Et vous, vous êtes des fous ? — D’accord.

Nous voyons donc que tout ce principe de l’honneur chevaleresque était inconnu aux anciens précisément parce qu’ils envisageaient, de tout point, les choses sous leur aspect naturel, sans préventions et sans se laisser berner par de sinistres et impies sornettes de ce genre. Aussi, dans un coup au visage, ne voyaient-ils rien autre que ce qu’il est en réalité, un petit préjudice physique, tandis que pour les modernes il est une catastrophe et un thème à tragédies, comme, par exemple, dans le Cid de Corneille et dans un drame allemand plus récent, intitulé La force des circonstances, mais qui devrait s’appeler plutôt La force du préjugé. Mais si, un jour, un soufflet est donné dans l’Assemblée nationale à Paris, alors l’Europe entière en retentit. Les réminiscences classiques ainsi que les exemples de l’antiquité, rapportés plus haut, doivent avoir tout à fait mal disposé les « hommes d’honneur » [...].

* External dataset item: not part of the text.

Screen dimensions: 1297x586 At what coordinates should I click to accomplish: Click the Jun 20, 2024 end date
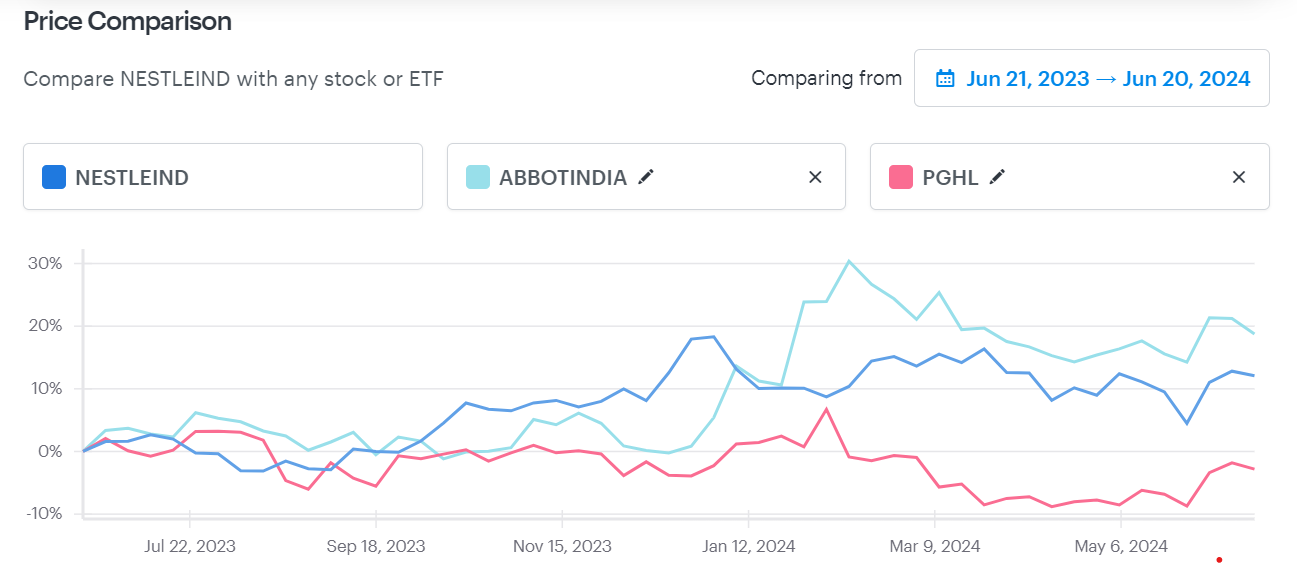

De tout ce qui précède, il résulte des preuves suffisantes que le principe de l’honneur chevaleresque n’est pas [...] basé sur la nature propre de l’homme ; il est artificiel, et son origine est facile à découvrir. C’est l’enfant de ces siècles où les poings étaient plus exercés que les têtes [...]. De cette façon, au lieu de la raison, c’était la force et l’adresse physiques, autrement dit la nature animale, que l’on érigeait en tribunal, et ce n’était pas ce qu’un homme avait fait, mais ce qui lui était arrivé, qui décidait s’il avait tort ou raison, exactement comme procède le principe d’honneur chevaleresque aujourd’hui encore en vigueur [...]. De nos jours encore, parmi les gens qui règlent leur vie sur ces préceptes, — on sait que, d’ordinaire, ce ne sont précisément ni les plus instruits ni les plus raisonnables, — il en est pour qui l’issue du duel représente effectivement la sentence divine dans le différend qui a amené le combat ; c’est là évidemment une opinion née d’une longue transmission héréditaire et traditionnelle.

Abstraction faite de son origine, le principe d’honneur chevaleresque a pour but immédiat de se faire accorder, par la menace de la force physique, les témoignages extérieurs de l’estime que l’on croit trop difficile ou superflu d’acquérir réellement [...]."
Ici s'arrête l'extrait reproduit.